▶ **Aim of the task**
Reproduce every line of the listing below without changing a word, and leave out the pictures.

Collected data
******************************

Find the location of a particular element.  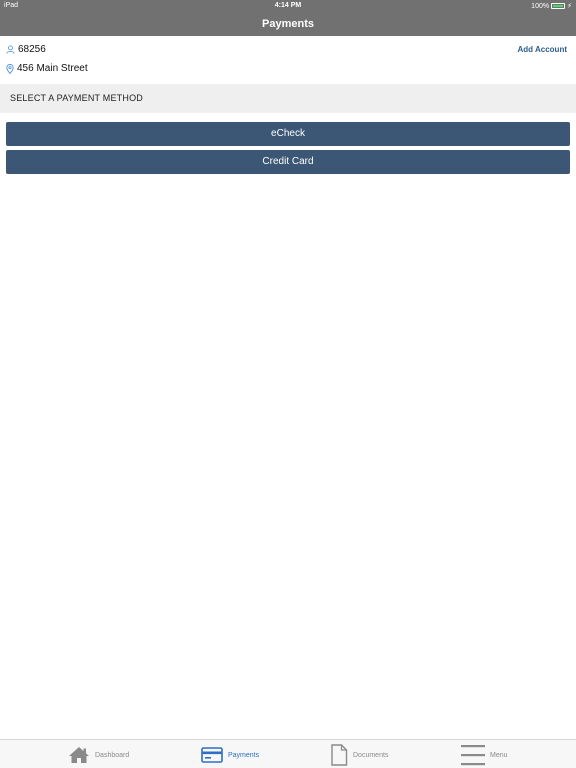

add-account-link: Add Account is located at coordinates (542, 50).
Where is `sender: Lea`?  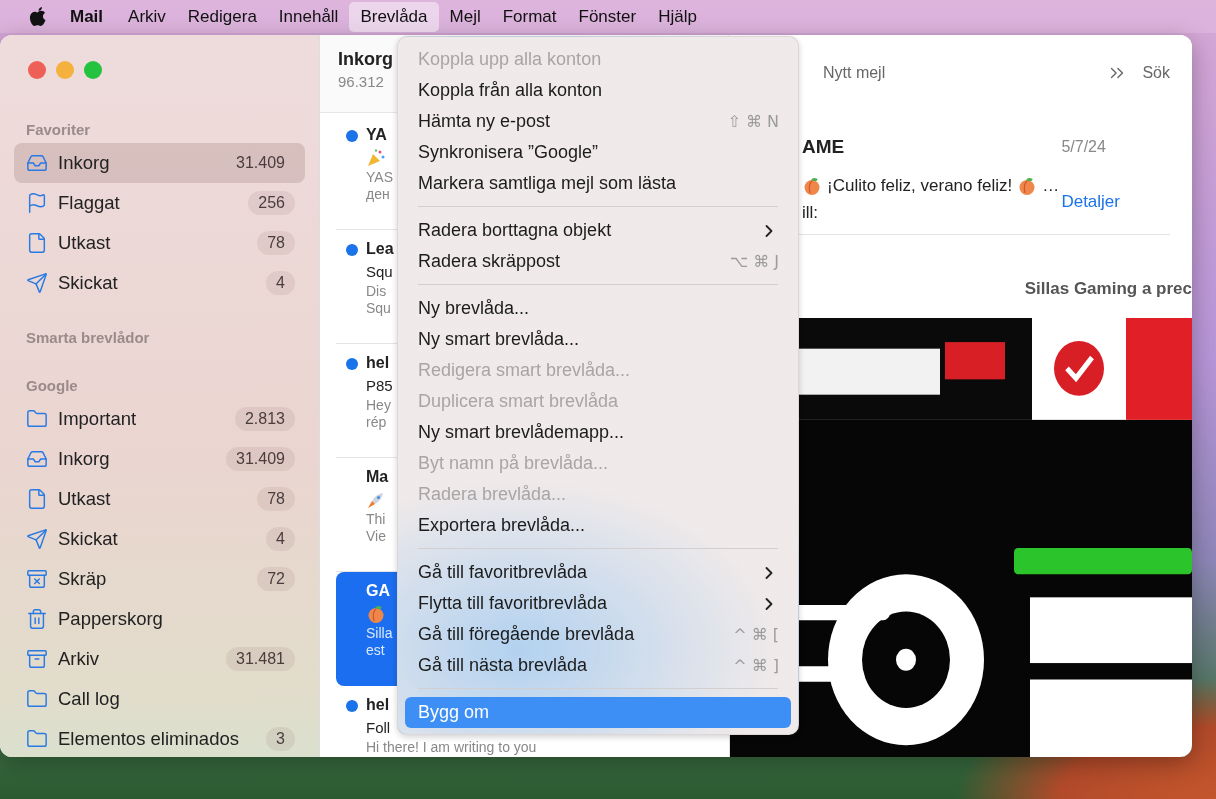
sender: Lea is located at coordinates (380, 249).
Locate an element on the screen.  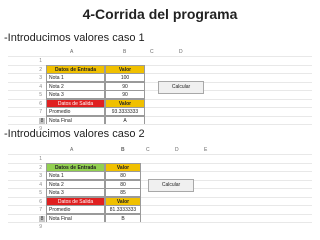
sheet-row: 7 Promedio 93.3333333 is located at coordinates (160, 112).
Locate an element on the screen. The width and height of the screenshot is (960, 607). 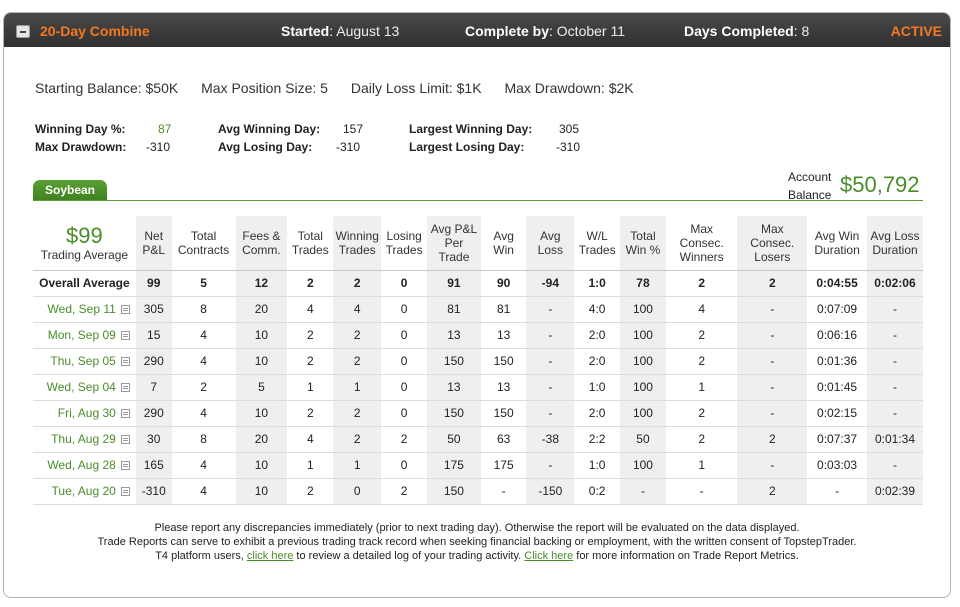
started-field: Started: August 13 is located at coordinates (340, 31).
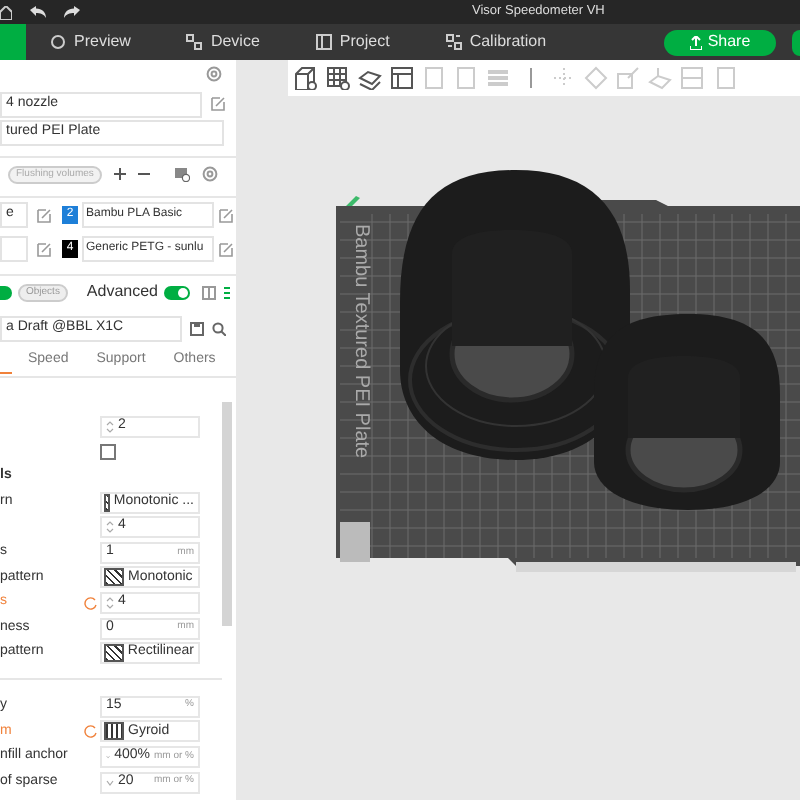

******************************

▶ **Your solution**
Find the location of a particular element.  

add-account-link: Add Account is located at coordinates (542, 50).
Where is `sender: Lea`?  
sender: Lea is located at coordinates (380, 249).
Locate an element on the screen.  
sheet-row: 7 Promedio 93.3333333 is located at coordinates (160, 112).
Locate an element on the screen. The width and height of the screenshot is (960, 607). 
started-field: Started: August 13 is located at coordinates (340, 31).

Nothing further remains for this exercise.